Wellbeing
Sleep is a study strategy: what training taught me about the IB
13 July 2026 · 5 min read · by the Xero team
Ask any serious athlete about sleep and you get logistics: hours, timing, routine. Ask a stressed IB student and you get a confession. Somewhere along the way, students learned to treat sleep as spare capacity — the thing you raid when deadlines stack up. Training taught me the opposite lesson, and it transfers directly to school.
Why athletes guard sleep
In training, everyone eventually learns that the workout is only the stimulus — the adaptation happens during recovery. Lift heavy and sleep five hours, and you did the work without collecting the result. Studying runs on the same machinery: memory consolidation happens during sleep.The evening's revision gets written into long-term storage overnight. Study until 1am before a test and you're skipping the step where the studying becomes knowledge.

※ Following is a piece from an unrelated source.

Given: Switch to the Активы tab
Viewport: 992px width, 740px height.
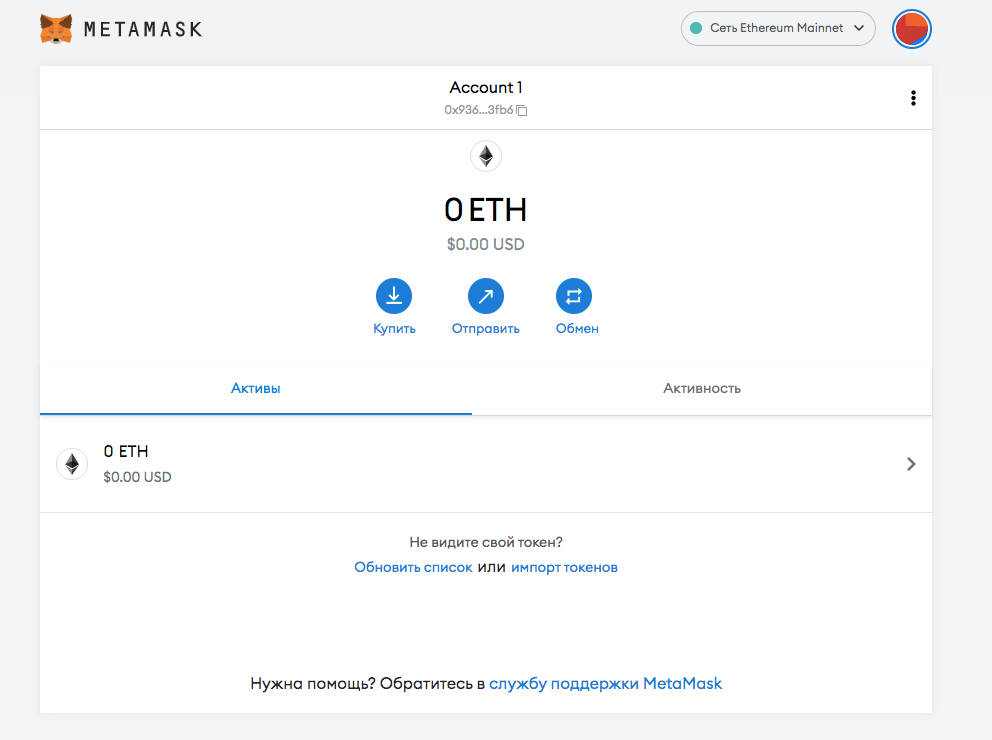Looking at the screenshot, I should [256, 388].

The all-nighter math never works
Trading two hours of sleep for two hours of revision feels like a net gain. It isn't — you make the trade, then sit the test with slower recall, worse working memory, and weaker attention, which taxes everything you knew before tonight, not just tonight's material. You're borrowing against your whole knowledge base to add 2% to it. Athletes would recognise this instantly: it's competing exhausted on purpose.
What protecting sleep looks like in a deadline week
- Fix the wake time, not the bedtime. One anchor, kept even on weekends, stabilises everything else. Weekend lie-ins to noon are self-inflicted jet lag on Monday.
- Set a work cutoff and put it in the plan. Deciding "work ends at 22:30" forces honest prioritisation at 8pm instead of a doomed everything-attempt at midnight. The cutoff is what makes the plan real.
- Last 30 minutes screen-free. Not for wellness aesthetics — because the scroll delays sleep onset and steals the deepest early-night sleep, the exact phase doing your consolidation work.
- If something must give, give up the lowest-value hour of the day — for most students that's the drifting 4–6pm block, not the 11pm–1am one they actually sacrifice.
The compounding effect nobody sees
A student running on 6 hours doesn't feel dramatically broken — that's the trap. Chronic mild sleep debt shows up as needing four reads instead of two, forgetting Tuesday's content by Friday, and staring at questions whose answers arrive an hour after the exam. The fix costs nothing, requires no talent, and outperforms every studygram technique on the platform: treat sleep like training — scheduled, protected, and non-negotiable in exactly the weeks you're most tempted to cut it.